Bug#848859: FTBFS randomly (failing tests)

Thu Jan 5 10:06:50 UTC 2017

Hi all,

On 04.01.2017 20:57, Santiago Vila wrote:
> I still want to build all packages and have 0 or 1 failures,
> so in this case the probability should be 1/50/2, i.e. 1%.
> 
> I think this is still feasible.

My experience is that the buildds that are currently in use provide more
build problems than the packages themself. BTW, why don't you count this
as RC?

[statistical]
>> The "fix" for such cases is the increasing of the threshold or disabling
>> the test completely. Because you can do nothing with it due to the
>> nature of numerical simulations.

Just disabling would be bad, since the test still can point to some
problem in the implementation, like optimization problems or such.

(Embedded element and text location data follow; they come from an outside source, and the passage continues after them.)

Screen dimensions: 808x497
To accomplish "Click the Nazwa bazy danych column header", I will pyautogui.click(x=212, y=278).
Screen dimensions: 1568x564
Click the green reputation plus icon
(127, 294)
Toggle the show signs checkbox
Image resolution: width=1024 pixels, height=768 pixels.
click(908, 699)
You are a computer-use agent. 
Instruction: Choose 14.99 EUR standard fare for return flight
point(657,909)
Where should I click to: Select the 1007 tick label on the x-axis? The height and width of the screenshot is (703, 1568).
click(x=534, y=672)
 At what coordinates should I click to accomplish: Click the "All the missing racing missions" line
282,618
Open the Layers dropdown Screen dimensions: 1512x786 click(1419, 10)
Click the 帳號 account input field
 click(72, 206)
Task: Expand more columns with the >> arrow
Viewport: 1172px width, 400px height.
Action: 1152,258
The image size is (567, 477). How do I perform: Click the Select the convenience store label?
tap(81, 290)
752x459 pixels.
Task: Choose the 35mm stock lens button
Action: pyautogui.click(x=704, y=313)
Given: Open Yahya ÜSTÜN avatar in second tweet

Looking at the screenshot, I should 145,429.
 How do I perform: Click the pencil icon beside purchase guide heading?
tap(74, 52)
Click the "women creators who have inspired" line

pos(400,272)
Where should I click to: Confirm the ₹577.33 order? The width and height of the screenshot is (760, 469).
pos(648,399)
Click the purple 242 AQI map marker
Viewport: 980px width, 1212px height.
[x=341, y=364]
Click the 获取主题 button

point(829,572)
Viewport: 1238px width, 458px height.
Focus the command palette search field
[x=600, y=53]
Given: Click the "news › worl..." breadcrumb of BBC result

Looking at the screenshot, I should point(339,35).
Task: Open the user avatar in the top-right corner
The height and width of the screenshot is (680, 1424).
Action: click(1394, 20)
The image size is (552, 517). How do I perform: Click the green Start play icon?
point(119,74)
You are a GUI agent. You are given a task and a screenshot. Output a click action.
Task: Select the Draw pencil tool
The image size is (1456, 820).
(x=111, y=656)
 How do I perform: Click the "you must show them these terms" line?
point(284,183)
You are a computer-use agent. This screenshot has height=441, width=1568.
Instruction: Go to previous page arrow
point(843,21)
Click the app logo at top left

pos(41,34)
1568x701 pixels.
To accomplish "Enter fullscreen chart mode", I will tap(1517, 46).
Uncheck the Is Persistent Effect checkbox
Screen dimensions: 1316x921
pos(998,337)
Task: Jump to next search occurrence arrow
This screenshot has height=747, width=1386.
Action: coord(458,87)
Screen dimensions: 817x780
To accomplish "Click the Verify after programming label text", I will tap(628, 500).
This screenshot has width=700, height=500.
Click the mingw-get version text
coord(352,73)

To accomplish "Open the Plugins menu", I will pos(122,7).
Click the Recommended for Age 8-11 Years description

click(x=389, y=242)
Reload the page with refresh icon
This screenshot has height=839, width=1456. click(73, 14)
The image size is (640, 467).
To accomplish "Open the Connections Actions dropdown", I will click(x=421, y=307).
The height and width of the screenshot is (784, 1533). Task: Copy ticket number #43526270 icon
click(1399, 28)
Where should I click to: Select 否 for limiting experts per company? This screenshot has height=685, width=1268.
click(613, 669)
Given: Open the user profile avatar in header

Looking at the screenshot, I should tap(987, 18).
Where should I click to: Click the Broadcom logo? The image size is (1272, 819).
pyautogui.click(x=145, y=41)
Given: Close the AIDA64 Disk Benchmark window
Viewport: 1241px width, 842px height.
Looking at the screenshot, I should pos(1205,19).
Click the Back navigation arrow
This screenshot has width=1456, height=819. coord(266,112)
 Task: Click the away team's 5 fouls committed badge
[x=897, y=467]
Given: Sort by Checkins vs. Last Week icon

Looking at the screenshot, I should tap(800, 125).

IMO the correct solution here would be to remove the randomness and to
seed with a fixed value (which is known to give a result within the
expectations).

> But as far as there are people in this project who consider that a
> package which FTBFS on single-CPU machines more than 50% of the time
> is ok "because it does not usually fail in buildd.debian.org",
> we are doomed.

We have 10 archs, and with a 50% chance of failure you will not get any
version built. Even when the buildds try it two or three times.

> The problem I see with this threshold thing is that every maintainer
> seems to have his own threshold, different from the others.
> 
> In case we decide about RC-ness depending on probability of failure:
> What threshold do you think we should use for a single package and why?
> 
> [ I say that 1% of failure is the maximum we should allow, and I've
>   explained why, but I would love to hear your opinion on this ].

I would not put any direct number here, but be pragmatic: We need to
build the package from source, and this has to be done on all supported
architectures, and on the buildds. As long as this is done, I see no
reason for an RC bug. If a package fails on a supported arch on the
buildds, this is RC, independent of whether this came from an
architectural difference or from a random build failure. Your tests with
repeated builds help the maintainer to find the cause in that case, and
for this they are helpful. But not release critical by themself.

Cheers

Ole